I conjecture that the number of 'degrees of freedom' = the number of connected components of the undirected graph. Proof sketch. Consider any simple cyclic path in the graph & throw away the rest of the graph (for the moment). Each vertex in the path now has degree exactly 2. But the same 'angle bisector' argument for the triangle (see below) shows that once the angle choice is made for one of the struts incident on the vertex, the same choice is required for the other incident strut. By induction, the choice on one strut constrains the choice on every other strut in the cycle. We thus have at most one consistent labelling for the entire cycle. But can we always make a consistent choice for the entire cycle? Yes, because we can always _triangulate_ the cycle. I.e., if we start from a particular vertex in the cycle, this constrains both incident edges. But we can now shorten the cycle by one edge & one vertex by removing that vertex & both incident edges & installing a new edge between the opposite ends of the removed edges. Eventually, we produce a triangle, which we already know can be consistently labelled. Reversing the steps, we now know that the entire cycle is determined by the rotation of any single strut edge in the cycle. But this means that any one edge incident on the vertex constrains every other edge incident on that vertex, because we can always choose a path that includes both edges. Thus, the entire connected component has at most one degree of freedom, and at least one degree of freedom. It would be neat to _animate_ such an embedded graph by rotating the faces of all the struts in unison. (What kind of gear train would be required inside the vertices in order to achieve this unanimous rotation?) At 05:53 AM 6/4/2013, you wrote:
I've been hacking some code for building 'networks' in 3D out of 'nodes' and 'links'.
Here's the problem.
I have a very large undirected graph -- e.g., O(10^6) vertices/faces/edges -- that I want to embed in 3D.
I make an assignment of vertices to 3D points, and would then like to 'link' these points together with 'links'/'struts' which are right regular cylindrical polyhedra.
Thus, given points P1=[x1,y1,z1], P2=[x2,y2,z2], I want to 'link' P1 to P2 with a 'strut' whose cross section is a regular n-gon (e.g., equilateral triangle) of some fixed size (e.g., side length = 10 millimeters).
For the moment, I will completely ignore the problem of choosing the 3D locations of the vertices so that the struts do not interfere/intersect -- except where two (or more) struts meet at a vertex node. (This will be easy if I construct the graph embedding in the first place with no such interferences/intersections.)
We thus assume that we have a 'good' embedding of vertices/nodes in 3D such that the struts don't interfere/intersect except at the vertices/nodes themselves.
Note that when we have a 'strut' from P1 to P2, the line down the exact center of this strut goes exactly from P1 to P2.
However, the angles/faces where two such struts meet can be quite complex.
Thus, the only degree of freedom for the strut from P1 to P2 is the _rotation angle_ of the strut around the line from P1 to P2 as the axis of rotation.

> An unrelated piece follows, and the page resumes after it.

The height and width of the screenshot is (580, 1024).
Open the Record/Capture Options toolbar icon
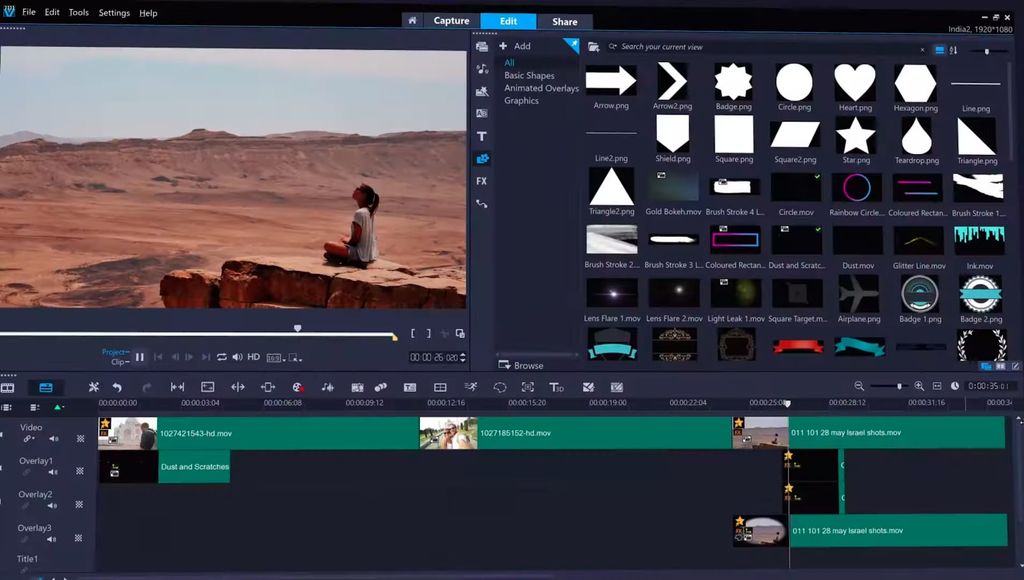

I'd like to minimize the complexity (in terms of the number of faces/facets) of the overall structure, which means minimizing the number of faces where the struts come together at the vertices.

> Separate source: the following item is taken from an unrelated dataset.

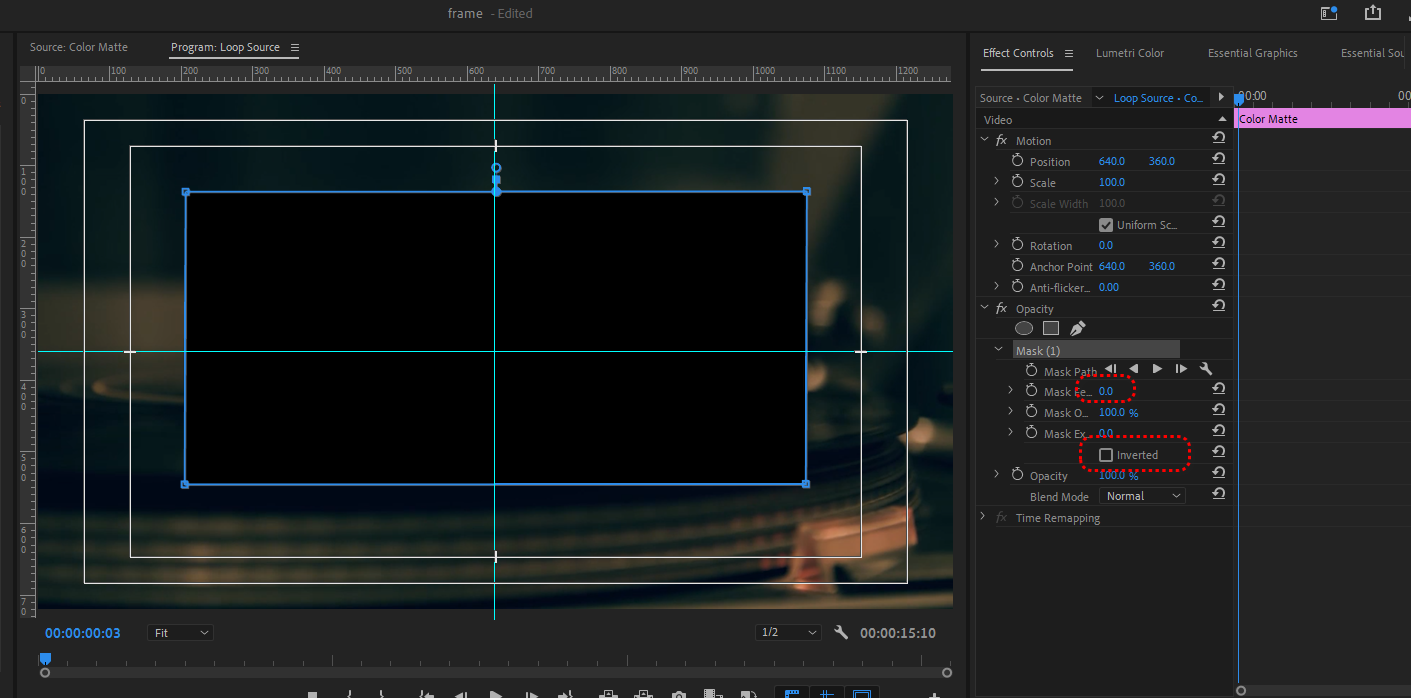Select the free draw bezier pen tool
Screen dimensions: 1411x698
(1077, 328)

Consider one of the simplest examples: a complete graph of 3 vertices joined by 3 edges/links, which I embed in 3D as an equilateral triangle.
I want the links to have cross-sections which are regular n-gons -- e.g., triangles.

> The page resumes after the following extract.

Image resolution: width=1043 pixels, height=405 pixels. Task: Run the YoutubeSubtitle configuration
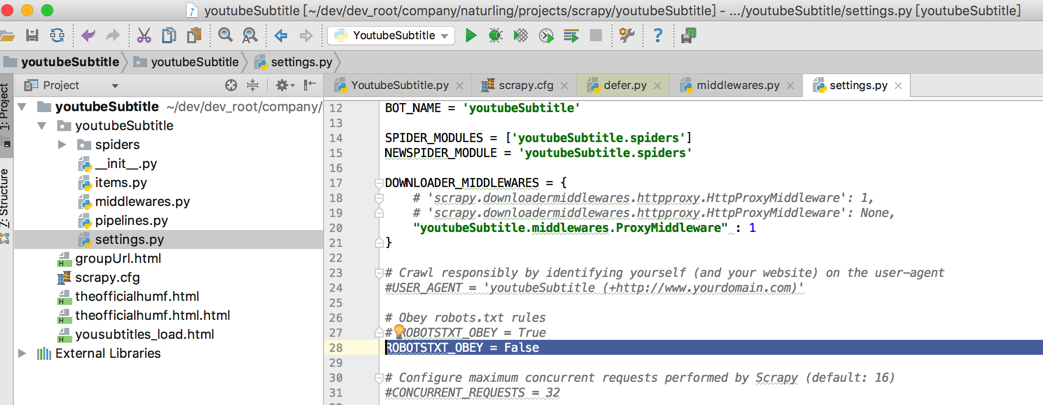[471, 36]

I could choose to have the 'flat' part of all three struts on the _outside_ of the big triangle linking the 3 nodes. Each pair of struts would meet at a 60 degree angle and generate no additional faces.
Or I could choose to have the 'edge' part of all three struts on the _ outside_ of the big triangle linking the 3 nodes. Each pair of struts would still meet at a 60 degree angle and generate no additional faces.
But I could choose _any angle_ for one strut around its long axis, and -- so long as I choose the _same angle_ for the other two struts -- I can still arrange for the struts to meet at the vertices/nodes with no additional faces.
I.e., the complete graph of 3 vertices and 3 edges has only 1 degree of freedom.
Q: what happens if the location assignment of the graph to 3D is no longer equilateral? Am I now forced to have additional faces?
A: No, we can still have simple joins. Proof: look at the 3 planes which are the angle bisectors of the embedded triangle. When 2 struts meet at such an angle bisector plane, they intersect the angle bisector plane at the same triangle if their rotation angle about their long axis is the same. Thus, _any_ embedded triangle still has exactly 1 degree of freedom: if we choose the rotation angle of any 1 of the 3 struts, the rotation angles of the other two struts are constrained to be the same.
Q: what happens with more complex objects -- e.g., what happens if I start with a _planar_ graph & use a location assignment that preserves its planarity. What exactly do the nodes look like where the struts come together at random angles?
Q: what happens with non-planar embeddings -- e.g., a graph that looks like a regular (or perhaps non-regular) tetrahedron?